Володя поднял на него взгляд, виновато сказал:
— Ага, и ещё пластырь принеси, — и показал палец с тонким, сочащимся кровью порезом.
Юра закатил глаза и ушёл в спальню. Через пару минут вернулся с целой аптечкой.
— Давай сюда, — приказал, доставая ватный диск и перекись водорода.
— Юр, да тут царапина, просто пластырем заклеить…
— Ага, конечно. Знаешь, я когда-то вот так же точно порезался игрушкой, кровь почти не шла. Но через пару дней у меня загноилась вся фаланга пальца, а ещё через неделю слез ноготь. Так что давай сюда.

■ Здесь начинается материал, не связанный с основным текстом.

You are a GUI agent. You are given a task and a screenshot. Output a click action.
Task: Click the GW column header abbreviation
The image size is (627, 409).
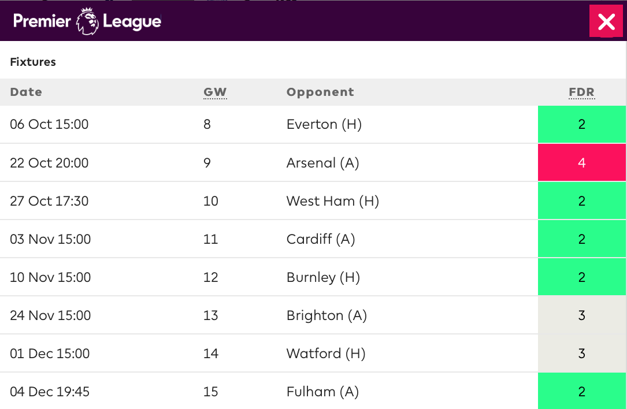pyautogui.click(x=215, y=92)
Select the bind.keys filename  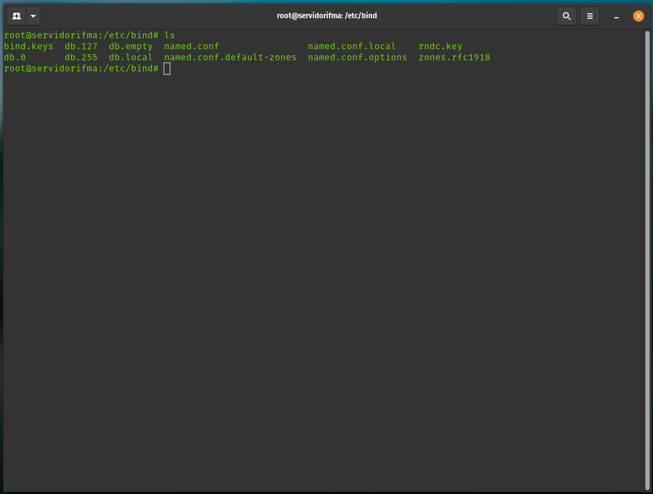coord(28,46)
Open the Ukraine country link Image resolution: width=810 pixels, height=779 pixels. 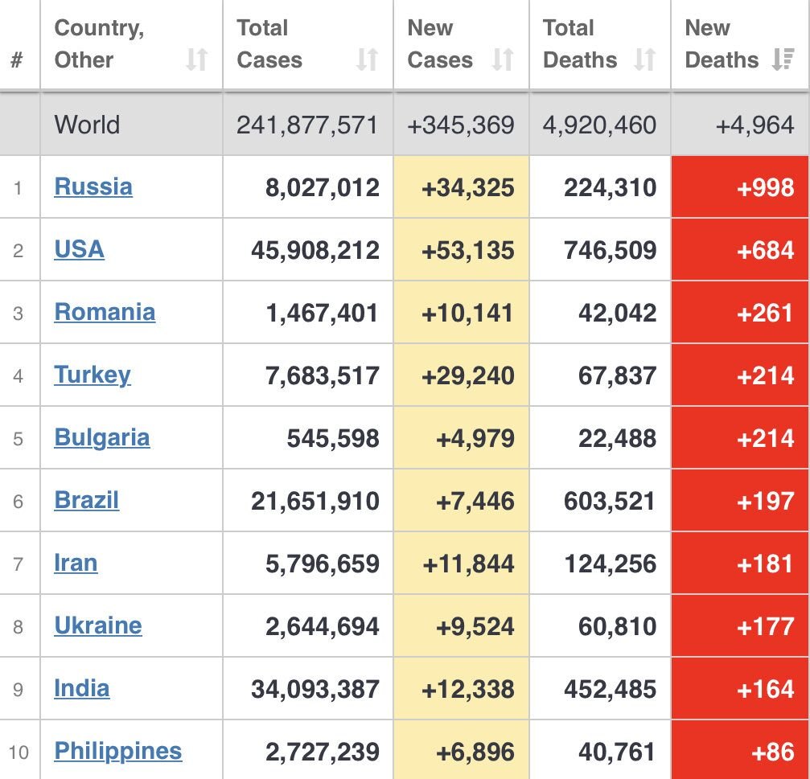point(97,625)
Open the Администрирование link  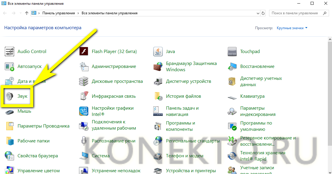114,66
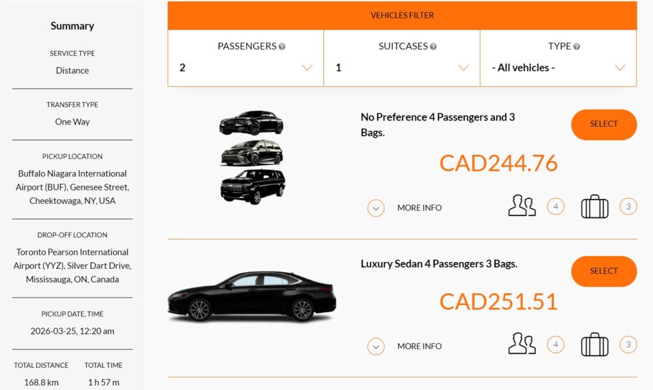Click the Vehicles Filter header bar
Image resolution: width=653 pixels, height=390 pixels.
(402, 15)
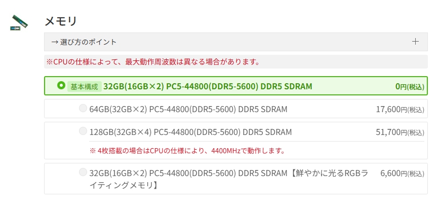This screenshot has width=438, height=205.
Task: Click the memory module icon
Action: pos(19,23)
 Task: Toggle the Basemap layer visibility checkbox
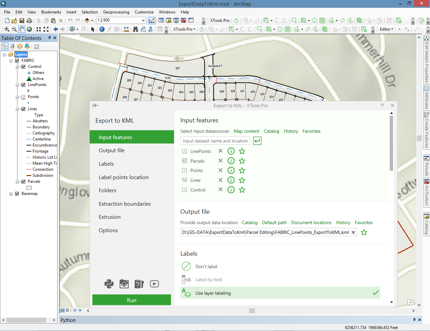17,194
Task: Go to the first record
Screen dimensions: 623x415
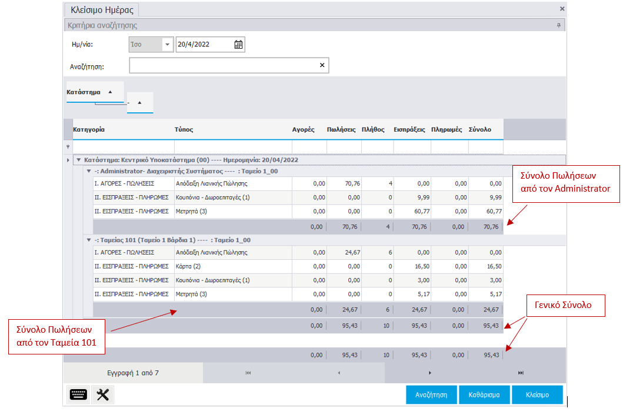Action: (x=248, y=373)
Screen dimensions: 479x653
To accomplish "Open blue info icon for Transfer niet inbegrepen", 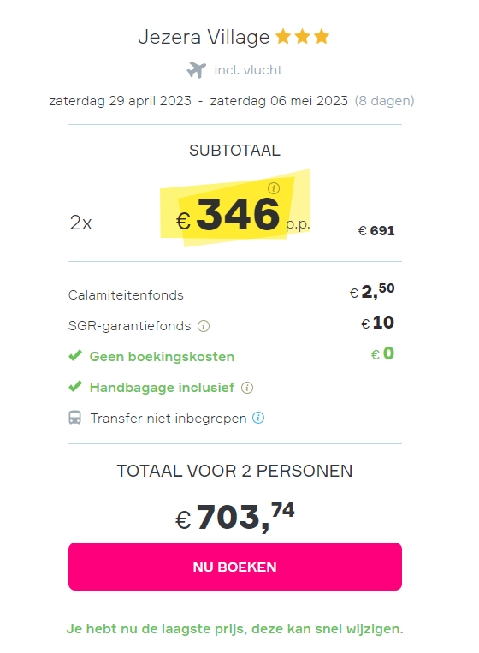I will tap(258, 418).
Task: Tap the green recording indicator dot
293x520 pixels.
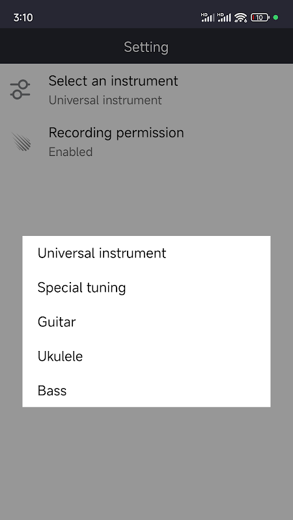Action: coord(275,18)
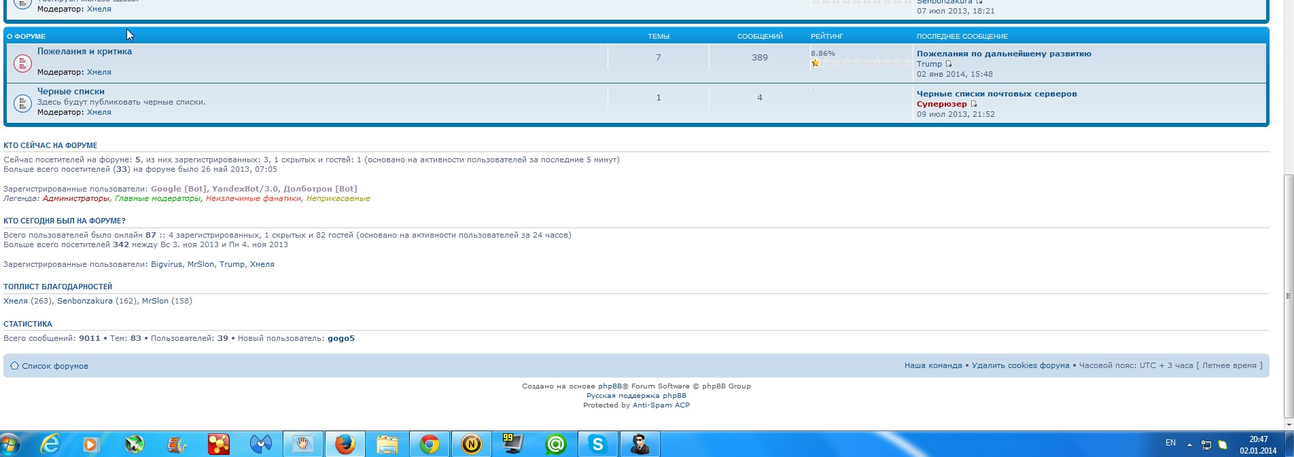
Task: Switch to Firefox in the taskbar
Action: 345,445
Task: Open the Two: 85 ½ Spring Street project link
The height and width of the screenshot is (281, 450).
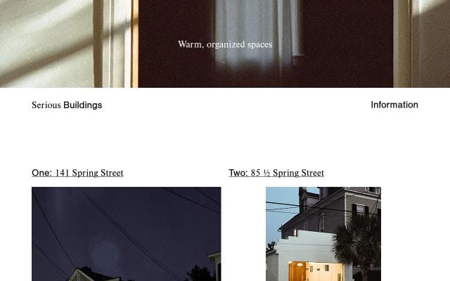Action: coord(276,173)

Обойдя осколки на полу, Володя сел в кресло и послушно протянул Юре руку. И, в принципе, он был бы согласен разбить ещё штук десять игрушек и ещё столько же раз порезаться, если бы Юра вот так заботливо протирал и заклеивал ему раны.

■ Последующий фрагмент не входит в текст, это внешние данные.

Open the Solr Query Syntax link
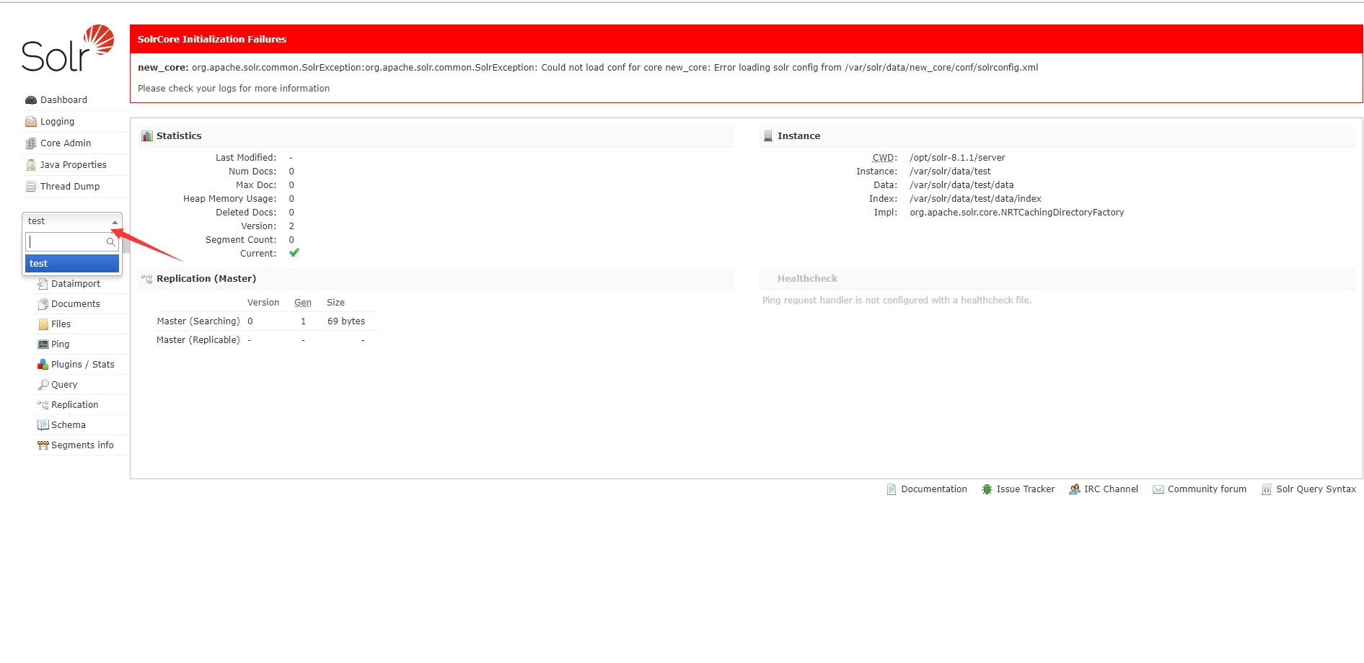Screen dimensions: 1364x663 [x=1316, y=489]
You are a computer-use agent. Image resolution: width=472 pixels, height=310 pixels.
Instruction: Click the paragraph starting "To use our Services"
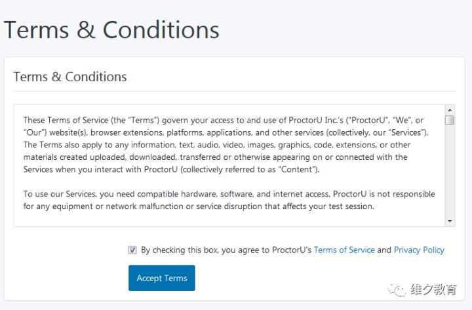[x=229, y=200]

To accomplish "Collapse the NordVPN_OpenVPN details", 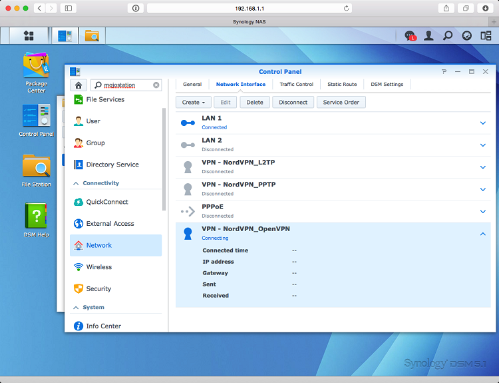I will coord(483,234).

Потом они всё же убрали остатки разбитого шара, прикрепили наконец злосчастную гирлянду и протянули удлинитель к окну, рядом с которым стояла ёлка. Потом ещё искали переходник, чтобы подключить советскую гирлянду к европейской розетке, и Юра, приглушив свет, сказал:
— Ну наконец-то! Раз, два, три — ёлочка гори! — и включил гирлянду.
По погружённой в полумрак комнате тут же разлился тёплый золотисто-оранжевый свет. Огоньки подрагивали, отражались в стеклянных игрушках, за окном кружился снег, и комната вмиг преобразилась.
— Эх… — вздохнул Юра. — Это стоило того, чтобы перелопатить всю подсобку. — Он упёр руки в бока и задумчиво хмыкнул: — Знаешь, чего не хватает?
— А?
Он подошёл к телевизору, покопался в стопке лежащих рядом с ним дисков.
— Вот!
Володя посмотрел на обложку и протяжно вздохнул:
— «Каждый Новый год…»
— «...тридцать первого числа… — подхватил Юра, — ...мы с друзьями ходим в баню…»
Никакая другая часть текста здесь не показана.